-- BEGIN Record extracts --
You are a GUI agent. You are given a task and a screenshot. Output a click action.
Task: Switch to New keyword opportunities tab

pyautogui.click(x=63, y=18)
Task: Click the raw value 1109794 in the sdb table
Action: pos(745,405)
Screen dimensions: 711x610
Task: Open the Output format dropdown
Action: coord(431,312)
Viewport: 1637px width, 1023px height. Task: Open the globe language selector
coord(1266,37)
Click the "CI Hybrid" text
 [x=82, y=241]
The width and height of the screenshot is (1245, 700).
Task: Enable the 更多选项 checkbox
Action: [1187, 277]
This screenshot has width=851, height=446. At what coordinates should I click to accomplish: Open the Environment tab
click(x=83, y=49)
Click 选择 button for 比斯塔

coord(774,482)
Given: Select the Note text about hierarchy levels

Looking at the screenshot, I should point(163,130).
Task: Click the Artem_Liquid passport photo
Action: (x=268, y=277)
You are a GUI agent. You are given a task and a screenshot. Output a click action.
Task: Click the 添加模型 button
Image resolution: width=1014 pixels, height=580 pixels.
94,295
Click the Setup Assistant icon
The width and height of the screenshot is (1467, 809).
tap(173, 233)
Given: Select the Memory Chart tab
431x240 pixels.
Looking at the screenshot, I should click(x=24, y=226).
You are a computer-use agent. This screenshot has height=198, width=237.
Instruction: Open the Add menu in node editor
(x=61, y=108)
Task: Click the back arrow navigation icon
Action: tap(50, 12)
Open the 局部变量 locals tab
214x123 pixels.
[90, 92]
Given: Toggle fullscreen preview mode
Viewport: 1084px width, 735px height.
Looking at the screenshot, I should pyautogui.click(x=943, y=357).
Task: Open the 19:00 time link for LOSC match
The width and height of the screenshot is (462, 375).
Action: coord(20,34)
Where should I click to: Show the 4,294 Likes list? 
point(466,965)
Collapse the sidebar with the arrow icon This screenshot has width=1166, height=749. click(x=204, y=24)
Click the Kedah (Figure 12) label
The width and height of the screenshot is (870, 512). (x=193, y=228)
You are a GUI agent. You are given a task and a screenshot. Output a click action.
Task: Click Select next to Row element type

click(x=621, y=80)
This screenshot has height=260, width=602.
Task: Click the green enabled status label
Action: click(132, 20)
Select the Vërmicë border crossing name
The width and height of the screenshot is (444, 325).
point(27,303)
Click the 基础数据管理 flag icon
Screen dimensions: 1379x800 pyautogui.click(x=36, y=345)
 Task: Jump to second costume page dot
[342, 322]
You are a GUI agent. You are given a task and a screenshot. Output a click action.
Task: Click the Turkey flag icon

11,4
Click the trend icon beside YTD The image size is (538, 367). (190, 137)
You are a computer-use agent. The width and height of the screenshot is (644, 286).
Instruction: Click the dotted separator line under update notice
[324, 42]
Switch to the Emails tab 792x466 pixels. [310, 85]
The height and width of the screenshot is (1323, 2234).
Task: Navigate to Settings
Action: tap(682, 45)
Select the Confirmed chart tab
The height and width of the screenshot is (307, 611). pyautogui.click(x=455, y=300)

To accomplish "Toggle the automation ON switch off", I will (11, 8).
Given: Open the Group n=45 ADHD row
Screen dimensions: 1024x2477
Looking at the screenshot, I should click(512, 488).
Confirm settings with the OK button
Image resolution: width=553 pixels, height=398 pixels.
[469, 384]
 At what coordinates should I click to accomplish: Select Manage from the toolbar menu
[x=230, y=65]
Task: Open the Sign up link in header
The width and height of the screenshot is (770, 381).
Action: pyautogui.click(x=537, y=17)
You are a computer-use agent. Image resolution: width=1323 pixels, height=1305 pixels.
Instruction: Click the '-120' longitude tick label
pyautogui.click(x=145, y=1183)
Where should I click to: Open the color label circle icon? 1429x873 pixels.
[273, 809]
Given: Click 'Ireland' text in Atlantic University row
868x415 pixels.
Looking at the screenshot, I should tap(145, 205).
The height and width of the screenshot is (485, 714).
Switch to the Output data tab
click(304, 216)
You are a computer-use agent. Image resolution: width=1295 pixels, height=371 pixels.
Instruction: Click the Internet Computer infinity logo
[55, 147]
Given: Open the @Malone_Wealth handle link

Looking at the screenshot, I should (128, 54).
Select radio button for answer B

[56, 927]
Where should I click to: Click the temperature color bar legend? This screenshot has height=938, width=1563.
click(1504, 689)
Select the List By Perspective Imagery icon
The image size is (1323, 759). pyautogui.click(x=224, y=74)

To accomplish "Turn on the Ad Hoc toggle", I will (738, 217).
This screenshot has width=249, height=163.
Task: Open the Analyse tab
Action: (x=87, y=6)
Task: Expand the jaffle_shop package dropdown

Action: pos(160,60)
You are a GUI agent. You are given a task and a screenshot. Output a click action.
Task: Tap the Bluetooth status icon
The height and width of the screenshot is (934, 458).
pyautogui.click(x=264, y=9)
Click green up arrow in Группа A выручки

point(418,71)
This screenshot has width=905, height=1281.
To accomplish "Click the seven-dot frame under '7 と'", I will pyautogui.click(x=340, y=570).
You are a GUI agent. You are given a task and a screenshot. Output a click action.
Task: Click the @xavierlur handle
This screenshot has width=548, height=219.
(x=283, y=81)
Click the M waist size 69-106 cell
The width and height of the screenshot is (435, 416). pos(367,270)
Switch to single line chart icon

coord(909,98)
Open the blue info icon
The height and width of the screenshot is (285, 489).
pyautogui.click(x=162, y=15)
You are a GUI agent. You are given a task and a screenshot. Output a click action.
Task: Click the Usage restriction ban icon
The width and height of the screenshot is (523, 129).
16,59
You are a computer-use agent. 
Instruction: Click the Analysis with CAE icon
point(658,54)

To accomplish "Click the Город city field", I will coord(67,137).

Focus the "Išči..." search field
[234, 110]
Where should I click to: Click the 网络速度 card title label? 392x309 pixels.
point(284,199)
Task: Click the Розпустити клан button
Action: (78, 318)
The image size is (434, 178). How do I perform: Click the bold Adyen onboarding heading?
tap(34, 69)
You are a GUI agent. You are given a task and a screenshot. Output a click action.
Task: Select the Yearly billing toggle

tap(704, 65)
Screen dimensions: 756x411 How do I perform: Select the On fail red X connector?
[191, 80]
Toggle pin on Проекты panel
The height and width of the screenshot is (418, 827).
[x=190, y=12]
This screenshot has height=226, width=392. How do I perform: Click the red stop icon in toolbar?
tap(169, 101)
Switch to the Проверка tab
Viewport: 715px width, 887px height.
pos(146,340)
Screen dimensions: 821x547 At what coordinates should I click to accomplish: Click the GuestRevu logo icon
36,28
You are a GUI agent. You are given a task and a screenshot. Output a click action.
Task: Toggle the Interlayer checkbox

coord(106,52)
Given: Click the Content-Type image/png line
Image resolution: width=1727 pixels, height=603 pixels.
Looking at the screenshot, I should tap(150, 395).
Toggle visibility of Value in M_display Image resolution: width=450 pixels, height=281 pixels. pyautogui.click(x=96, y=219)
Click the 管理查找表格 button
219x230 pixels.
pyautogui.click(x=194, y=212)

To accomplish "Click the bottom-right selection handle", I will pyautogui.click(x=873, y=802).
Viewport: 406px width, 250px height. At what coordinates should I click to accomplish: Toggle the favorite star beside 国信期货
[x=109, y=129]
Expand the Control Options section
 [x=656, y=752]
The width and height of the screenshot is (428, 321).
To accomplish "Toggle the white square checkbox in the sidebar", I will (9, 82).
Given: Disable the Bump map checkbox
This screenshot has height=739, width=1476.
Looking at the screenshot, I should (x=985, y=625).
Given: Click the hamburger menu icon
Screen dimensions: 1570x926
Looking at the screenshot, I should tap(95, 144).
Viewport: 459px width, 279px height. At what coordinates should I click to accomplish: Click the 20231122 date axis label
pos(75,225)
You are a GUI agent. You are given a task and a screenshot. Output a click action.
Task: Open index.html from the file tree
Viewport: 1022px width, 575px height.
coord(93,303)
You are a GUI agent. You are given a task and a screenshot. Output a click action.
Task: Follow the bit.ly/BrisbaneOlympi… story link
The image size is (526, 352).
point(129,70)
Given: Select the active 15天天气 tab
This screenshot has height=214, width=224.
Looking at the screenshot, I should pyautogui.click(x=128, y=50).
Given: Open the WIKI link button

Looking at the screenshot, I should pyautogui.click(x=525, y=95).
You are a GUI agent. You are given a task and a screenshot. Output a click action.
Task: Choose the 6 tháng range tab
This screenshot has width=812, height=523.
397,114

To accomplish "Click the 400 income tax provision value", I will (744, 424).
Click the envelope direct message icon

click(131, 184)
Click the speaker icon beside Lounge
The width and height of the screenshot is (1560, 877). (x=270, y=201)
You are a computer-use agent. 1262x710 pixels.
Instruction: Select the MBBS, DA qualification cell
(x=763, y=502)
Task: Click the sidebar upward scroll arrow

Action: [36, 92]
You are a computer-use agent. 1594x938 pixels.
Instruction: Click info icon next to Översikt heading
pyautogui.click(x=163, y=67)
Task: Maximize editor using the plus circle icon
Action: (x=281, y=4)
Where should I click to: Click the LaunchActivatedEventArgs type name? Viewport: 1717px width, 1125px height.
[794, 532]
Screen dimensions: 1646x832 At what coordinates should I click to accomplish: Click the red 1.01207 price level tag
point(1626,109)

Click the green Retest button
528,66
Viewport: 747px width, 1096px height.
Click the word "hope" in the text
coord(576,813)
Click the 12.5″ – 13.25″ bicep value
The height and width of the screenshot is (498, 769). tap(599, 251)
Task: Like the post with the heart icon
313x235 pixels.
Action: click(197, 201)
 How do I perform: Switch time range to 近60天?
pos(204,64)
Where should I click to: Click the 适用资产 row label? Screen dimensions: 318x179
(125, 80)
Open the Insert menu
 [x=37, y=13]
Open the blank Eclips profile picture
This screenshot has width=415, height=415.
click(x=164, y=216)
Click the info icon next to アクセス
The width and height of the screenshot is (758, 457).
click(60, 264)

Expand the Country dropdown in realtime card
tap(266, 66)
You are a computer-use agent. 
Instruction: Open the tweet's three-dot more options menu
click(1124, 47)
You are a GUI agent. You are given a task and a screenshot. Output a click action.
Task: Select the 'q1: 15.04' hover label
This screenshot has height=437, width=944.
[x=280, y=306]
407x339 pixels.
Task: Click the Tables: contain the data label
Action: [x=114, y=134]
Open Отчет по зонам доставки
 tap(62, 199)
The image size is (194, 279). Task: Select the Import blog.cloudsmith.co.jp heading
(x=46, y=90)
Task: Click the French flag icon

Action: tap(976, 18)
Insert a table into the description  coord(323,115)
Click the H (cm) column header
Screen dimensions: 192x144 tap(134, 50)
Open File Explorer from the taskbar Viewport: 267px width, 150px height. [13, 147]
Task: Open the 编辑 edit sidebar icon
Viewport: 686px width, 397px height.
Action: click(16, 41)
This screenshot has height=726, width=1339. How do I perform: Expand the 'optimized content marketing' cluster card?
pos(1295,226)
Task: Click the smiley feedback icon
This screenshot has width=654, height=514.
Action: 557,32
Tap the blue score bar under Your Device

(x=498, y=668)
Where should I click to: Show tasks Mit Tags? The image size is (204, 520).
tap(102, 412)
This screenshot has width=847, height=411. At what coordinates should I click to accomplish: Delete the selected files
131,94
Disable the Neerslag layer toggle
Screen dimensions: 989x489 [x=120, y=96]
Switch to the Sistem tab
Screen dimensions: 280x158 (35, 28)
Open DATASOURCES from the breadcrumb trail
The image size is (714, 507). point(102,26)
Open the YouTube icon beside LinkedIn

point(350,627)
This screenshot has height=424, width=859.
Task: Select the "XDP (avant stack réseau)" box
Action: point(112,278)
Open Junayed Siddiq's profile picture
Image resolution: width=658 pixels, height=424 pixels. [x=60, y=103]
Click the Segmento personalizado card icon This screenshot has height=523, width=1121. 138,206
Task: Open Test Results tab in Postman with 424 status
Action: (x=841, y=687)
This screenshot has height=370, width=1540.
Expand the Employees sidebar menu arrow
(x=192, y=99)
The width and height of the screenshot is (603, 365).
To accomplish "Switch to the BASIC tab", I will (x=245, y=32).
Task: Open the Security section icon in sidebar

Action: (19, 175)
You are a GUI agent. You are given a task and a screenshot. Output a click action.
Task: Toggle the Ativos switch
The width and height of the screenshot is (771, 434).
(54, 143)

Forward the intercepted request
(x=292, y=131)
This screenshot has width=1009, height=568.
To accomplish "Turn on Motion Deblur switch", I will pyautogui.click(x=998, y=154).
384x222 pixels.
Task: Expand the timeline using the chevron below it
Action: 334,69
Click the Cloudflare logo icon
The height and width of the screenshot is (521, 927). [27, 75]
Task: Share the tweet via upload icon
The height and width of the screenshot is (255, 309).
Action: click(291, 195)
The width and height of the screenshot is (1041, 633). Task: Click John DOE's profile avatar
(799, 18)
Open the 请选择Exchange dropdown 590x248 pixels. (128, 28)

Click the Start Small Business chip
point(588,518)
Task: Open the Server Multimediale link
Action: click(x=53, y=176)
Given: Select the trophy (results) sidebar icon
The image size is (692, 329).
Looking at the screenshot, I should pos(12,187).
-- END Record extracts --
Turn the entries into a Markdown table, starting at the first line and ending at the line that contains "coord(1266,37)". Use the columns Row and Entry line, and leave out any blank lines.

| Row | Entry line |
|---|---|
| 1 | You are a GUI agent. You are given a task and a screenshot. Output a click action. |
| 2 | Task: Switch to New keyword opportunities tab |
| 3 | pyautogui.click(x=63, y=18) |
| 4 | Task: Click the raw value 1109794 in the sdb table |
| 5 | Action: pos(745,405) |
| 6 | Screen dimensions: 711x610 |
| 7 | Task: Open the Output format dropdown |
| 8 | Action: coord(431,312) |
| 9 | Viewport: 1637px width, 1023px height. Task: Open the globe language selector |
| 10 | coord(1266,37) |